▶ WORK INSTRUCTIONS: Using the data beneath this instruction, retype only the lines from the one that contains "The height and width of the screenshot is (225, 486)." down to the one that contains "This screenshot has height=291, width=940.", both included, exactly as they appear.
** Opening RECORDS TO PROCESS block **
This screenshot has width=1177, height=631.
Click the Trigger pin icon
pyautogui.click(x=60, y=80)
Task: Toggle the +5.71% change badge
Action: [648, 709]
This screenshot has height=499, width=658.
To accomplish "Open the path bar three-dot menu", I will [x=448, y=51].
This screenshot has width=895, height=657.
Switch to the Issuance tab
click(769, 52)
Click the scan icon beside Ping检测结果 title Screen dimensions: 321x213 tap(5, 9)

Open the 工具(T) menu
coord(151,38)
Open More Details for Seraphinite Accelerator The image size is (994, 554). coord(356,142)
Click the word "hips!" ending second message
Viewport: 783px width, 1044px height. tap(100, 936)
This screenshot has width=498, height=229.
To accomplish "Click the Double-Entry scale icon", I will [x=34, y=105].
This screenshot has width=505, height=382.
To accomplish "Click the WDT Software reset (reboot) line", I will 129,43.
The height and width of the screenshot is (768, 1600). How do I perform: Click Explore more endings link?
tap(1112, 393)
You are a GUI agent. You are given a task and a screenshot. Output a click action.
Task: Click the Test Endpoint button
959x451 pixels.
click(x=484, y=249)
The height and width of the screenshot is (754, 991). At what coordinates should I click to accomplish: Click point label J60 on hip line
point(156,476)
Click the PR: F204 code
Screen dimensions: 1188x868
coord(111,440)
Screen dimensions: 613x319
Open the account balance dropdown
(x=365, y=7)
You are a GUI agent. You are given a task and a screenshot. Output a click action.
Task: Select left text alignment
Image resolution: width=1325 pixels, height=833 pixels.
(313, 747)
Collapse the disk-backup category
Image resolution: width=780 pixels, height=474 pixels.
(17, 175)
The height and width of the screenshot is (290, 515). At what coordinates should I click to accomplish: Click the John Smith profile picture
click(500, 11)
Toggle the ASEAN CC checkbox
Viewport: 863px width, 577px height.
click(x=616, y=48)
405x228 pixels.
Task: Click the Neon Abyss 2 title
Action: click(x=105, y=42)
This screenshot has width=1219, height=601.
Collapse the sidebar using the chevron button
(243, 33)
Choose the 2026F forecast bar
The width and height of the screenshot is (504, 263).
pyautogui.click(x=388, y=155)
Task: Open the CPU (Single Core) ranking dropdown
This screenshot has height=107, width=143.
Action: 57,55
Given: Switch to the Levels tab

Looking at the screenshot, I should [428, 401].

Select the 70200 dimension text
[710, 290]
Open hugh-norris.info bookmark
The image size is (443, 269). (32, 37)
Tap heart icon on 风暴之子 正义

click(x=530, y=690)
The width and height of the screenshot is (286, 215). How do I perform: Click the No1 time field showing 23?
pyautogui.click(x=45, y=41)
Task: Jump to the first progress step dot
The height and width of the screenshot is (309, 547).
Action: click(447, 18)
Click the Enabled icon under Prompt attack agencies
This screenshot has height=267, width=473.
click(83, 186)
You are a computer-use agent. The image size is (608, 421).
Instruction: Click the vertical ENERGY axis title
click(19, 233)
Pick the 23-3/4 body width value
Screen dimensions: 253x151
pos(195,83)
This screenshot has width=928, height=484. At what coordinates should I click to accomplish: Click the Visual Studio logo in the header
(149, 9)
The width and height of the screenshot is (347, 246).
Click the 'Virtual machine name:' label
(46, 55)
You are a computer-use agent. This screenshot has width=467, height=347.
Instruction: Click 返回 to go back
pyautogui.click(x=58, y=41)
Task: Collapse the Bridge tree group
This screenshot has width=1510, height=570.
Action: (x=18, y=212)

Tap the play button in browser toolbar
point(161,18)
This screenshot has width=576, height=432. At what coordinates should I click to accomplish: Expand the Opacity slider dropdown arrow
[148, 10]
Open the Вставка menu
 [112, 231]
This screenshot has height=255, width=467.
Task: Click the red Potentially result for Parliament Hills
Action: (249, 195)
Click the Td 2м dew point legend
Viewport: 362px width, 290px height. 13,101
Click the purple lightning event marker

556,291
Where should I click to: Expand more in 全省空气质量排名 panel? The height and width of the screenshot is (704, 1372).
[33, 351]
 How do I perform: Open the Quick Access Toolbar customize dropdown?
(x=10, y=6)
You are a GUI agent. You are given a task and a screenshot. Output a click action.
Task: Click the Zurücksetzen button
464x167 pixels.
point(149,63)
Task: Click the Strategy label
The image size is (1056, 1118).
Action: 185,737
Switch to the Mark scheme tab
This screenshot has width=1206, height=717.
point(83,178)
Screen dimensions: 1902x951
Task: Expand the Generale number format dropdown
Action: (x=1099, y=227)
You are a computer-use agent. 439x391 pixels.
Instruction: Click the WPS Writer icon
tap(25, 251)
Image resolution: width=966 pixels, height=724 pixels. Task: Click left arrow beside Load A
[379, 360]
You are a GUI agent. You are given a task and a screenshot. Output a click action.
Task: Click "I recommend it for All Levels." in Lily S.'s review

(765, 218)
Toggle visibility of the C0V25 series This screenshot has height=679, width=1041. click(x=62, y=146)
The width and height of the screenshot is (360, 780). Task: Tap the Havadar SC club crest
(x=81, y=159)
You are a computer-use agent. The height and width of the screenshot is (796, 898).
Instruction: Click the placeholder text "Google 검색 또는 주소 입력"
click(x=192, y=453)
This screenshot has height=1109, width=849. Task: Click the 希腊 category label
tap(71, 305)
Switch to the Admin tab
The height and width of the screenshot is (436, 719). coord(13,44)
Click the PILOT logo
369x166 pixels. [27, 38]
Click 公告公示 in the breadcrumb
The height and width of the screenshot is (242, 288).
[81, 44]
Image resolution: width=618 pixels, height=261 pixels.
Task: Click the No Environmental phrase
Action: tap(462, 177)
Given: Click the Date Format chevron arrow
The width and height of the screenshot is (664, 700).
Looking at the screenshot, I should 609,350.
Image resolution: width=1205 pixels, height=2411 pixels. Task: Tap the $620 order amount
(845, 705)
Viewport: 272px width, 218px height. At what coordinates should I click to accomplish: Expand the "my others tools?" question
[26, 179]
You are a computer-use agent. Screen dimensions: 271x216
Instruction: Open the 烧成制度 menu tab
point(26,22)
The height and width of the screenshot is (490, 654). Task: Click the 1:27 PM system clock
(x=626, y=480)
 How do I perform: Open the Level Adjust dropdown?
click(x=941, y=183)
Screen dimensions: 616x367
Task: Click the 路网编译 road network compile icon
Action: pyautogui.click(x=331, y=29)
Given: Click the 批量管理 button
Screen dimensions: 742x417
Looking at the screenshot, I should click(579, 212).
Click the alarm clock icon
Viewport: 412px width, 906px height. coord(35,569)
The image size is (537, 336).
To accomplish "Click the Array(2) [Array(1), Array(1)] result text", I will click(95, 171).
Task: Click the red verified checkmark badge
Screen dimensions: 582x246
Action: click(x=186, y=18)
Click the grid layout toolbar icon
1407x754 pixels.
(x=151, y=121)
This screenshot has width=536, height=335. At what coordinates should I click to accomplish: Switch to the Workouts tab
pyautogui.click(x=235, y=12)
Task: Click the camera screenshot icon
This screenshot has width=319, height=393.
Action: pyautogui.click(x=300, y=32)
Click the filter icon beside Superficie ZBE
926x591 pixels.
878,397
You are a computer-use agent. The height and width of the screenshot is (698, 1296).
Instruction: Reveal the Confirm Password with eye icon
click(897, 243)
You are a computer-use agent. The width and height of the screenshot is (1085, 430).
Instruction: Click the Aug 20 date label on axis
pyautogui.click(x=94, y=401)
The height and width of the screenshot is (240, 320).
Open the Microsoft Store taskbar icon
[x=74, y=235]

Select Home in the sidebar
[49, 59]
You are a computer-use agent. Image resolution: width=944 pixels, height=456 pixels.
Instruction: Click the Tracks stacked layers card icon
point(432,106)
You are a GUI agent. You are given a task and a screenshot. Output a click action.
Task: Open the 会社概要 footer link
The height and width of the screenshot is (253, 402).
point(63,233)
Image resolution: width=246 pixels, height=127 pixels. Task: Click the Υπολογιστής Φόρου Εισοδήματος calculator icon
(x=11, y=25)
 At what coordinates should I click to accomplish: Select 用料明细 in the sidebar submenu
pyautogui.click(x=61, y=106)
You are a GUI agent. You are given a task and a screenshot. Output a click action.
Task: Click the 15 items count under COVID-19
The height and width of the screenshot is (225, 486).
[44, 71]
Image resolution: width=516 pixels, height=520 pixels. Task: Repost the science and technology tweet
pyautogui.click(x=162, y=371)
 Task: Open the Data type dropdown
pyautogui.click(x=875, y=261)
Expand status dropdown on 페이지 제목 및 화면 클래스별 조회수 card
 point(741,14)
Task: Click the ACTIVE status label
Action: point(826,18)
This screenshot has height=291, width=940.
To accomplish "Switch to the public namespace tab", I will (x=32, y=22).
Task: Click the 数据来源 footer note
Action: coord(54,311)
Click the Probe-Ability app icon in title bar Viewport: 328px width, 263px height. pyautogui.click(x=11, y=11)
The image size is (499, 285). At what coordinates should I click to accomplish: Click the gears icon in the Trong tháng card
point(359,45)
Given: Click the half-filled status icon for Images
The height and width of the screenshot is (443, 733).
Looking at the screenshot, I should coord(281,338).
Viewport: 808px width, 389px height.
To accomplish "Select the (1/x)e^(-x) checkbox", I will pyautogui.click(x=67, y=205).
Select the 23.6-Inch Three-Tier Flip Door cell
** Closing RECORDS TO PROCESS block **
▶ EXERCISE OUTPUT:
The height and width of the screenshot is (225, 486).
[44, 71]
Image resolution: width=516 pixels, height=520 pixels. Task: Repost the science and technology tweet
pyautogui.click(x=162, y=371)
 Task: Open the Data type dropdown
pyautogui.click(x=875, y=261)
Expand status dropdown on 페이지 제목 및 화면 클래스별 조회수 card
 point(741,14)
Task: Click the ACTIVE status label
Action: point(826,18)
This screenshot has height=291, width=940.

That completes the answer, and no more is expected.